This is especially sensitive for trading purposes. If a program at each step first prepares data, then transmits it, then waits for the result, then repeats everything again, performance will be unstable. It is much better to collect the necessary data in advance, send it to the device in a single block, perform the calculation, and use the result on the main program side.

It is important to divide the roles correctly here. CPU remains in the role of the control center: it collects data, starts calculations and makes the final decision. GPU takes on the part of the work where we need to quickly repeat the same operation many times. This structure is almost always more reliable and efficient than trying to transfer everything to one device.

There is another typical mistake — too small kernel launches. At first glance, this seems convenient: new data arrives and is immediately sent to GPU. But each launch also costs time. If there are too many launches, the overhead costs begin to eat up all the profit. Therefore, in most cases it is better to run GPU less often, but give it a larger and more straightforward task.

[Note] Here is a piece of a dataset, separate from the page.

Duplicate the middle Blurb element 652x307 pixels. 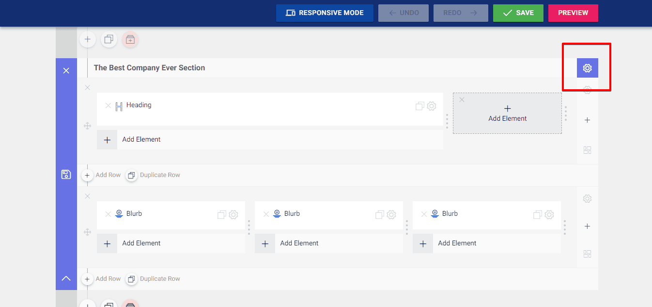pos(379,214)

As a result, working with memory is not a minor technical detail, but one of the main factors of performance. If the data is arranged correctly, GPU works like a pipeline. If not, even a powerful device will be idle and waste time on unnecessary requests and transfers.

Conclusion: GPU speeds up calculations only when the data is fed to it correctly. The fewer unnecessary transmissions, requests and small launches, the higher the real effect.

Building a program

In the application program, CPU and GPU do not compete with each other, but work together. CPU remains the control center — it generates the initial data, calls the required method, accepts the result and compares the execution time. GPU takes on only the computing part. This is a classic structure: rather than dragging the entire program to the device, we should give it only the section where there is real parallelism.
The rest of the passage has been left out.